The results of the present study indicated that both humoral and cell mediated immune response was affected by Zn supplementation. Dietary Zn concentration around 30 ppm as in the basal diet and as per the NRC (1985) recommendation was not sufficient for obtaining optimum immune response in lambs. An additional supplementation of 15 ppm Zn was required to combat the oxidative stress and maintain proper oxidant-antioxidant balance in the body as evident by lower lipid peroxidation activity, higher activities of RBC SOD and catalase in lambs fed diets supplemented with 15 ppm Zn. The higher antioxidant activity of Zn at 15 ppm supplementation could have protected the immune cells and their receptors from oxidative stress and resulting in higher humoral and cell mediated immune response. Chvapil et al. (1972) and Bray and Bettger (1990) reported Zn as antioxidant, protecting cells from the damaging effect of oxygen radicals generated during immune activation. At higher levels of Zn supplementation (30 and 45 ppm), the lambs could not combat the oxidative stress and no effect on immune response was observed. Similarly, the lack of effect on humoral and cell mediated immune response in studies of Spears and Kegley (2002) and Nunnery et al. (2007) in steers, Kincaid et al. (1997) in calves and Droke et al. (1998) in lambs might be due to higher level of Zn in the diets. Hatfield et al. (2002) also observed reduced humoral immune response against PI 3 vaccine in ewes fed 7 times the NRC recommendations of Zn. The reasons of absence of beneficial response of high dietary zinc concentration on immune response and oxidative stress could not be known but possibly the high level of zinc might have shown antagonistic effect on other minerals that positively modulate the immune mechanism of the host.

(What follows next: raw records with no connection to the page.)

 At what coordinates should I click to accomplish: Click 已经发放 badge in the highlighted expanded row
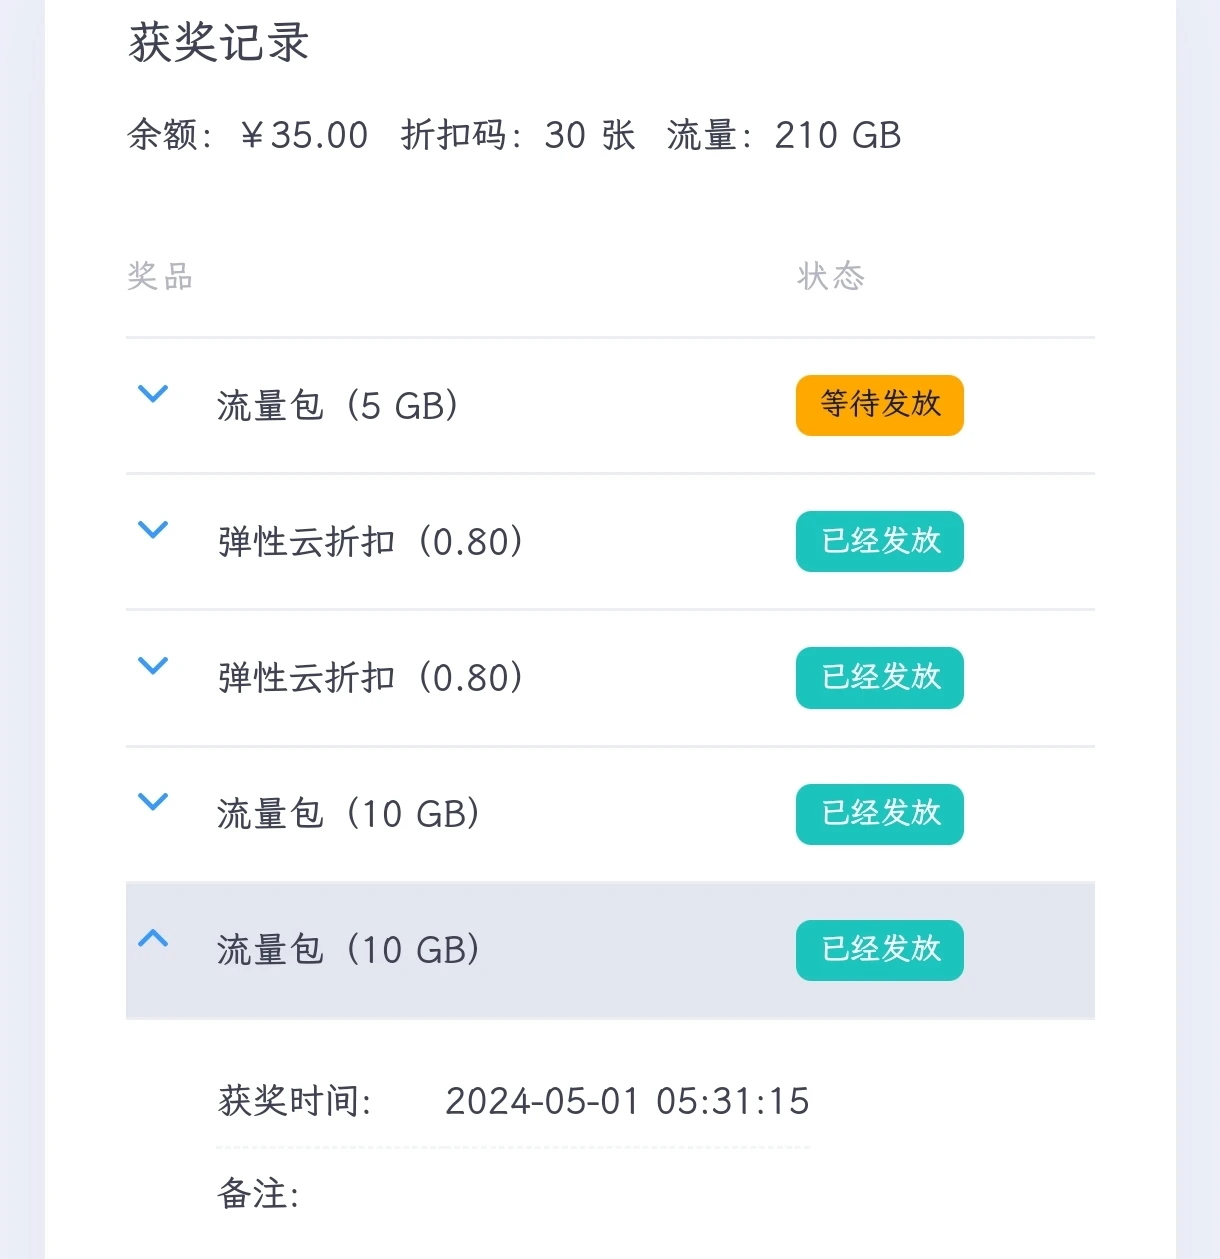879,950
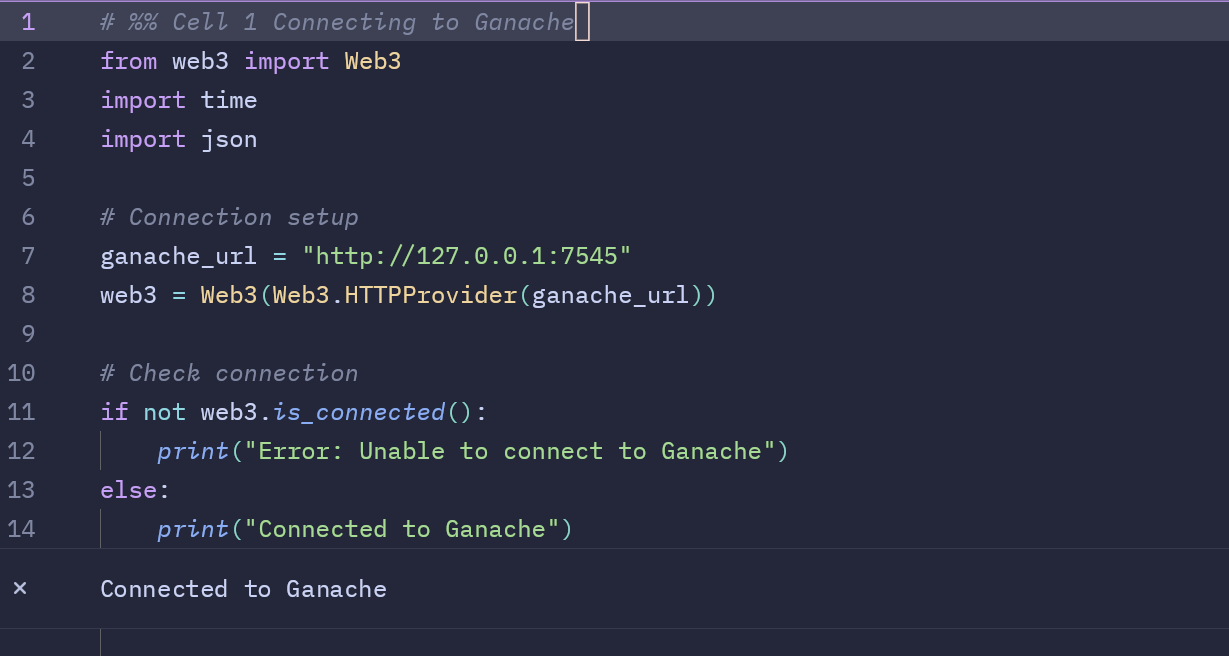This screenshot has width=1229, height=656.
Task: Click the Check connection comment
Action: tap(229, 373)
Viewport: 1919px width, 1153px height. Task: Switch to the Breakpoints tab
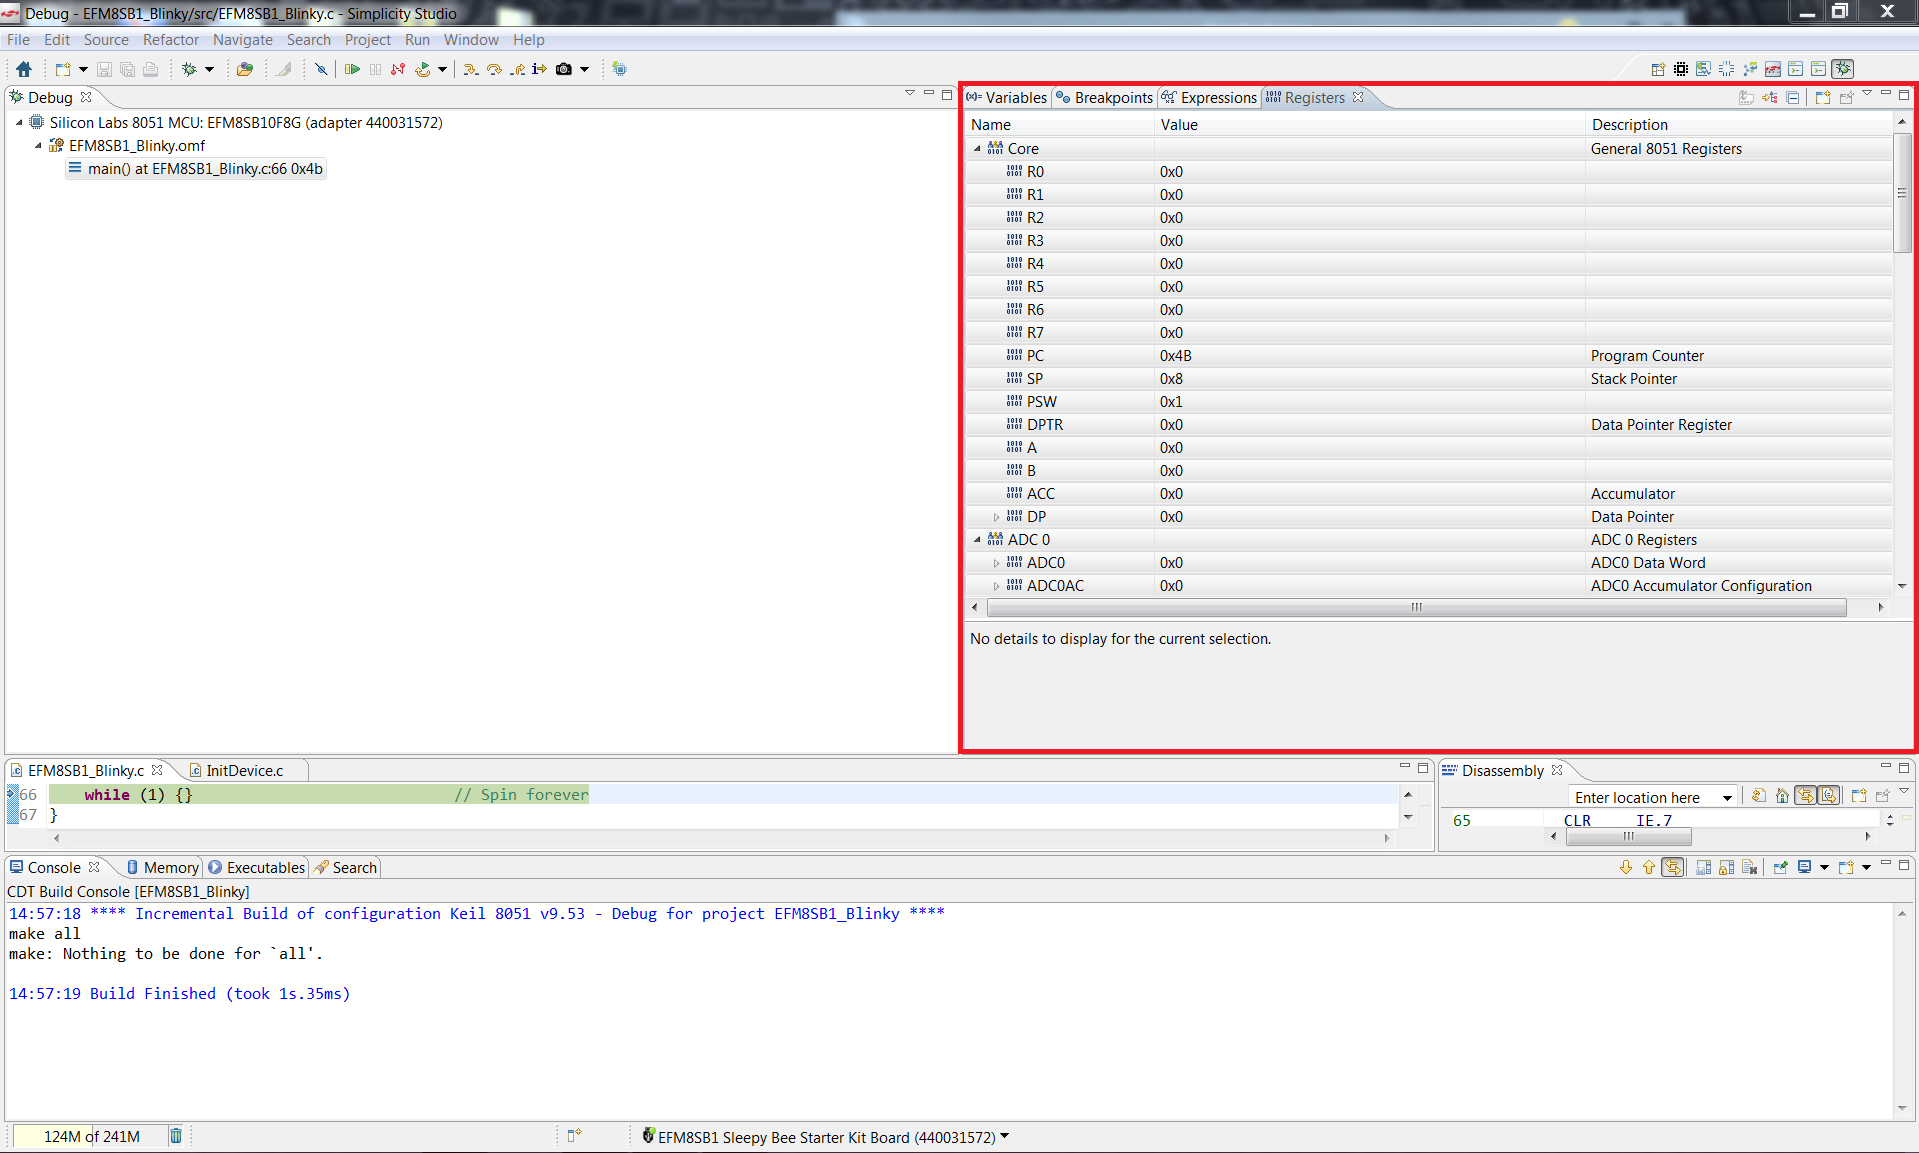[1105, 97]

Zinc supplementation at 15 ppm by organic source (Zn proteinate) had higher antioxidant enzyme activities, antibody titres against B. abortus and skin induration response against PHA-P which indicated Zn proteinate to be better source of Zn than ZnSO4 for disease resistance. Similar to the present observations, Spears et al. (1991) and Salyer et al. (2004) reported higher immune response when fed organically complexed Zn compared to inorganic ones. The ALP activity was higher (P < 0.01) in Zn supplemented diets and the enzyme activity increased with the level of Zn in diet (Table 3). The enzyme activity is an indicator of Zn status in the body. The enzyme activity increased at higher levels of Zn inclusion in the diet (Wan et al. 1993; Kraus et al. 1997). Compared to ZnSO4, the Zn proteinate had higher ALP activity at each level of mineral supplementation. This suggests higher availability of Zn from organic source compared to inorganic source. Similarly, Droke et al. (1998) also observed higher (P < 0.05) ALP activity on 112 d in Zn supplemented lambs (25 ppm) from Zn methionine compared to ZnSO4 and unsupplemented lambs.

Conclusion

The present study indicated that 15 ppm Zn supplementation to a basal diet with 29.28 ppm Zn increased immune response (humoral and cell mediated) and activities of RBC superoxide dismutase and catalase in lambs. No effect of higher levels (30 and 45 ppm) was observed on these variables. The Zn supplementation at 15 ppm in form of Zn proteinate had higher antioxidant enzyme activities, antibody titres, delayed type hypersensitivity response and alkaline phosphatase activity compared to Zn sulfate.